The result is again consistent with the output of chisq.test().

One nice thing about our calculation is that we can also get an idea of how the groups differ by computing the fractional difference of the observed and expected frequencies:

(tbl-Exp)/Exp
             ethnicity
homeTown            Asian       Black    Hispanic Mixed_Other       White
  big_city     0.57070938  1.20413534  1.32631579 -0.15985312 -0.73792293
  Medium_City -0.16304348 -0.12698413 -0.18518519  0.53488372  0.08035714
  Small_Town  -0.61462451 -0.66233766 -0.49862259  0.15433404  0.47199675
  suburbs     -0.03485844 -0.31112957 -0.39534884 -0.11833423  0.17137666

We see that there are unexpectedly large proportions of Black and Hispanic students living in big cities, unexpectedly small proportion of White students living in big cities, unexpectedly small proportions of Asian and Black students living in small towns.

Two-Sample t-Test

In the Spring 2014 Stat 100 survey, one question was:
On a scale of 0–10 rate where you fall: “0” means you strongly favor gay marriage… and “10” means you strongly oppose gay marriage.
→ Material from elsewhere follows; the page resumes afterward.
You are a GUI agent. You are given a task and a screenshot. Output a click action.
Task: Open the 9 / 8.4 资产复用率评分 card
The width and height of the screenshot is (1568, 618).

We want to know if there is any difference between males and females towards gay marriage.

The response on the gay marriage question is in the column labelled ‘gayMarriage’ and the gender information is in the column ‘gender’. We plot histograms for males and females to see if there is any obvious difference:

library(lattice)
histogram(~gayMarriage | gender, data=survey, layout=c(1,2))

Here we use R’s lattice graphics function histogram() to create conditional plots. The layout=c(1,2) option specifies the histograms should be plotted on a single column with two rows.

Another useful plots are box plots, which can be generated by the boxplot() or simply the plot() command

plot(gayMarriage ~ gender, data=survey,las=1)

When the x-axis variable is a factor, the plot() command generates a box plot for each category1. Note that the thick lines are medians. It is useful to indicate the means on the plots as well since the t-test compares the group means not medians. We can use tapply() to calculate the group means and points() to add them to the box plots:

means <- tapply(survey$gayMarriage, survey$gender, mean)
plot(gayMarriage ~ gender, data=survey,las=1)
points(means, col="red", pch="+")

The red +‘s denote the means in the box plots. It appears from the histograms and box plots that females have lower values in the ’gayMarriage’ variable, suggesting that females tend to favor gay marriage compared to males.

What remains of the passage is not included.